[Excerpted passage]:

____

As summarised in Table 2, datasets from the selected ODP sites including Moisture and Density (MAD), Gamma Ray Attenuation (GRA), Natural Gamma Radiation (NGR), Magnetic Susceptibility (MSL), Reflective Spectrophotometry and Colorimetry (RSC), Smear Slide, Carbonate, Gas Chromatography and Interstitial Water have been downloaded from the Janus online database and thirty geophysical and geochemical variables are extracted from these datasets in this study. The mcd (metre composite depth) depth scale is used consistently in this study for all age-depth relationship in the datasets for each site. The mcd scale is constructed based on stratigraphical correlation of data such as L* (lightness) associated with the recovered cores from multiple holes of the same site. The scale allows the data points from different holes in the same site to be combined seamlessly along the vertical depth scale.

Methods

Past events

In this study, a past event is defined as a single depth in the core sample corresponding to a single point in time. It is designated to be a point of transition (not necessarily rapid) between one stable paleoenvironment to another, as reflected by the geophysical and geochemical observables on two successive samples. Events are recorded in the core samples and the major challenge is to determine precisely the depths of such event and also the ages associated with such depths. The event/depth relationship can be tackled with a Bayesian approach to address the underlying stochastic noise in the process. An event could be associated with more than one type of underlying physical or chemical process contributed by regional and global factors.

Suppose the collected geophysical and geochemical variables are constituents of an observed paleoenvironment proxy p¯ , reflecting a conceptual unobserved p rising from pmin to pmax, or vice versa. A crude but simple approach is adopted in which two depths dmin and dmax above and below the event depth devent are defined respectively (Parnell et al., 2008). In a Bayesian approach, the probability of the exact location of devent is evenly distributed between the interval defined by dmin and dmax. The precision of the devent depends on the sampling interval, core sizes, rapidity of the event and noise in the proxy p¯.

____

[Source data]
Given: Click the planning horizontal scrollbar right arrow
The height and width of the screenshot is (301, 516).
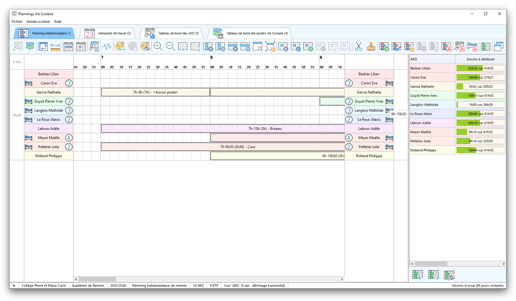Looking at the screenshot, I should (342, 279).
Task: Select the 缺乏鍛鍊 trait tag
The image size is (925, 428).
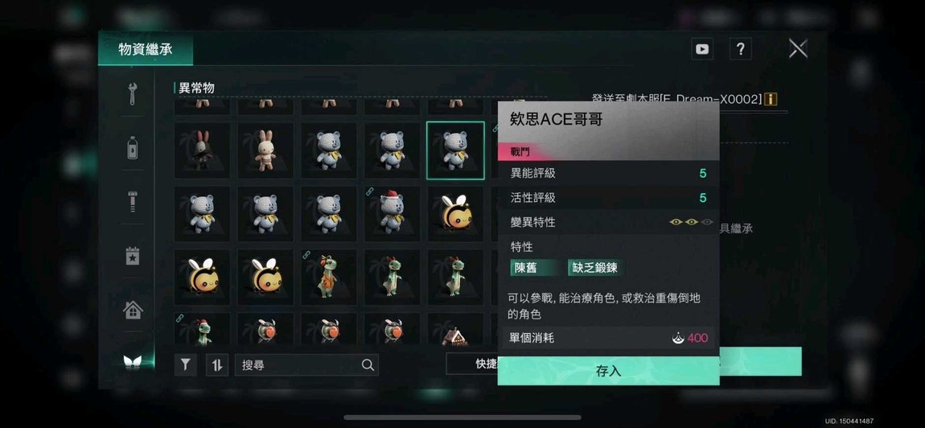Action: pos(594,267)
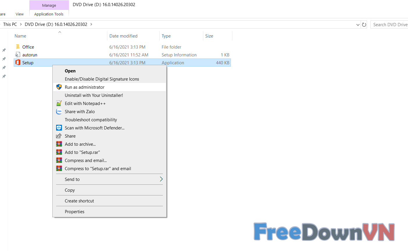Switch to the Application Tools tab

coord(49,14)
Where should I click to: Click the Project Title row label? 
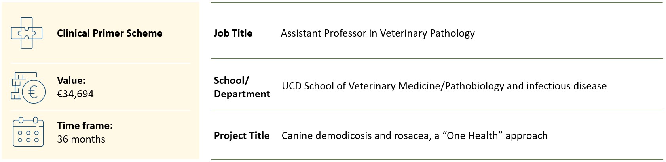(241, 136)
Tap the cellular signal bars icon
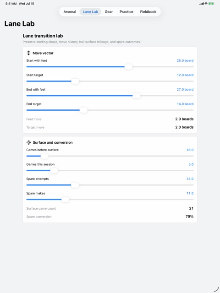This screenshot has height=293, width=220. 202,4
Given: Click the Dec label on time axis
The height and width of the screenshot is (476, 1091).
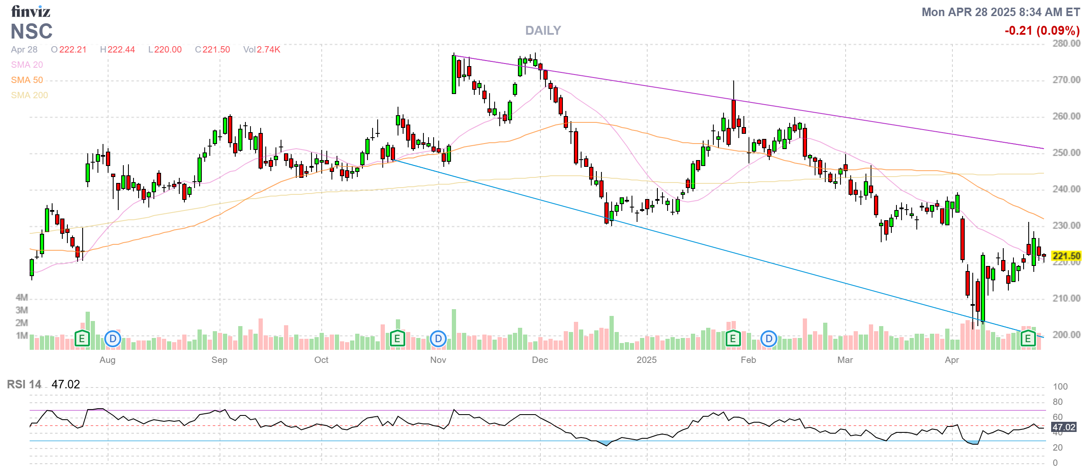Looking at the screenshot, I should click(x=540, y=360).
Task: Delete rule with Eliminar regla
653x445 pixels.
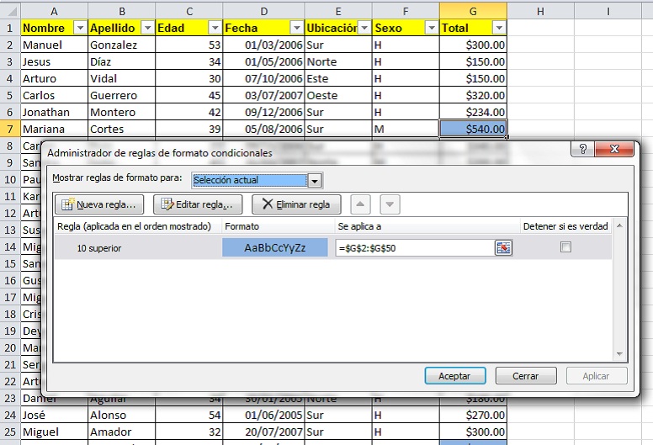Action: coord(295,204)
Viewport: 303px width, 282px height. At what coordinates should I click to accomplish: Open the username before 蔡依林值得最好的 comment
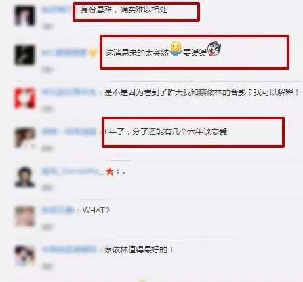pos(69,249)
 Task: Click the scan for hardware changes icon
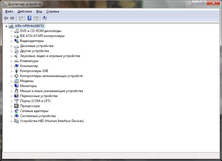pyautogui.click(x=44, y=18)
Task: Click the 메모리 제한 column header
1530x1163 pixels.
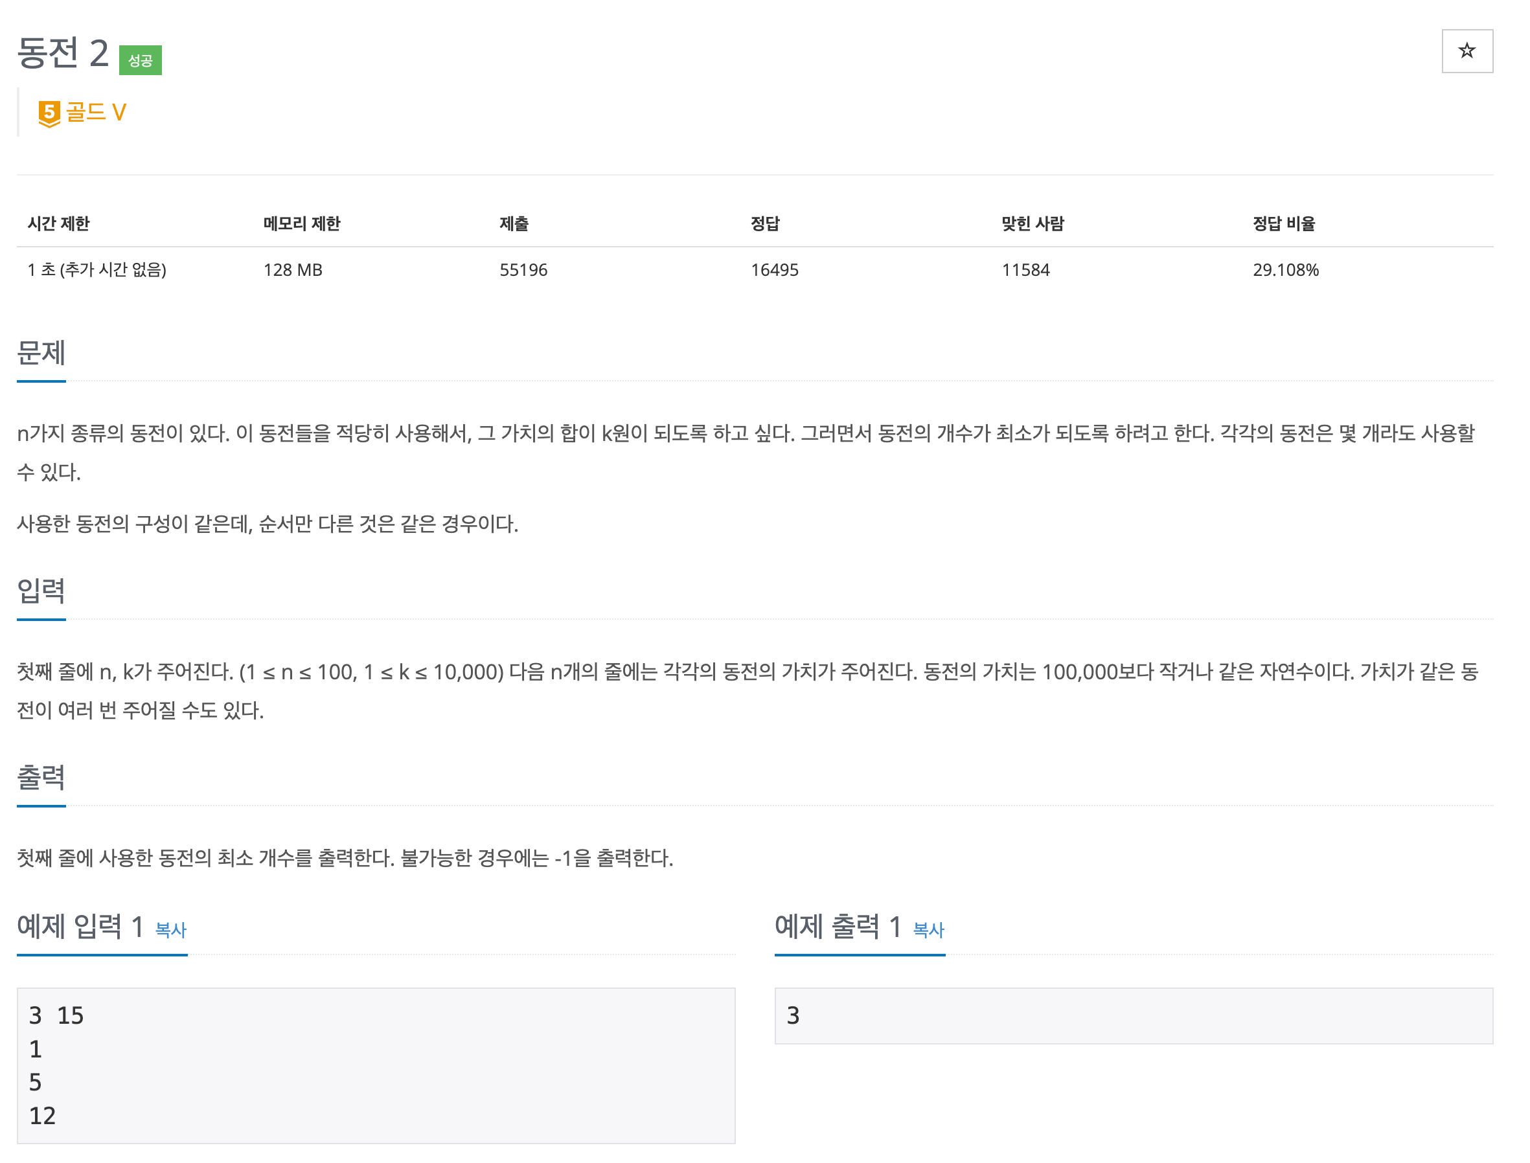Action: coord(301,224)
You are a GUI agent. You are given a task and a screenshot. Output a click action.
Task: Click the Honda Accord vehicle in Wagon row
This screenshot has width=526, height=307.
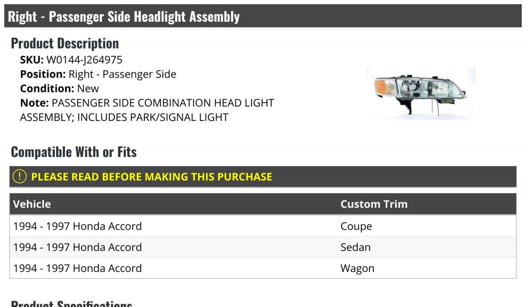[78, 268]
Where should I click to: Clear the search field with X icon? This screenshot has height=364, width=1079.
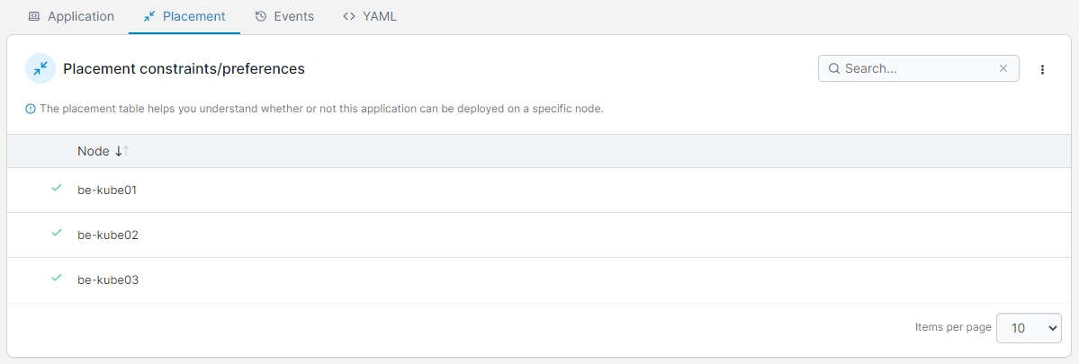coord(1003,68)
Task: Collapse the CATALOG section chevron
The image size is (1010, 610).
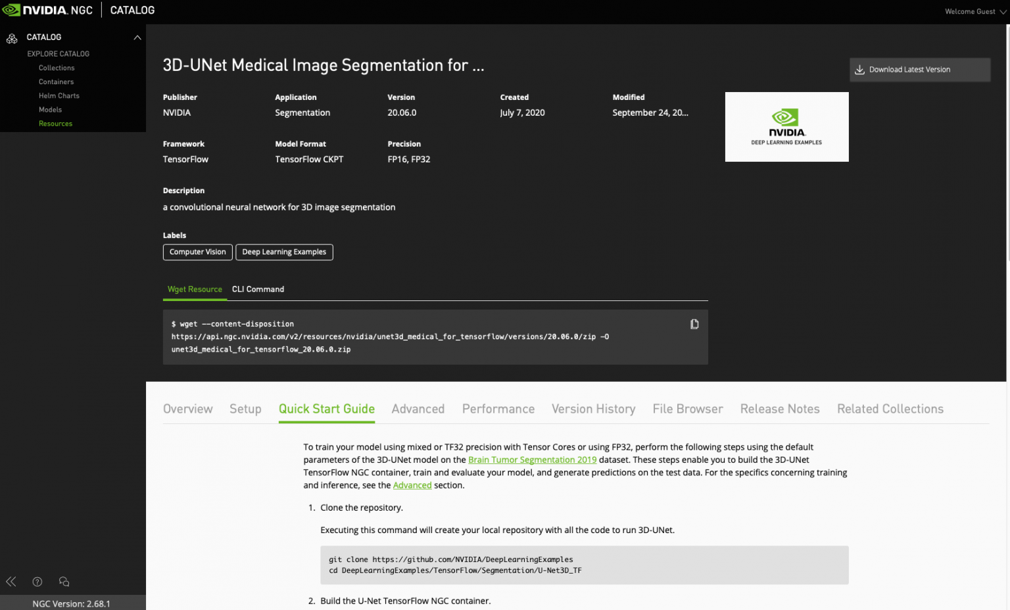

____

[What is needed]: Return the part of the passage on ODP core data starting with "Suppose the collected" and going on through "the proxy p¯.", copied word for word.

[Task answer]:
Suppose the collected geophysical and geochemical variables are constituents of an observed paleoenvironment proxy p¯ , reflecting a conceptual unobserved p rising from pmin to pmax, or vice versa. A crude but simple approach is adopted in which two depths dmin and dmax above and below the event depth devent are defined respectively (Parnell et al., 2008). In a Bayesian approach, the probability of the exact location of devent is evenly distributed between the interval defined by dmin and dmax. The precision of the devent depends on the sampling interval, core sizes, rapidity of the event and noise in the proxy p¯.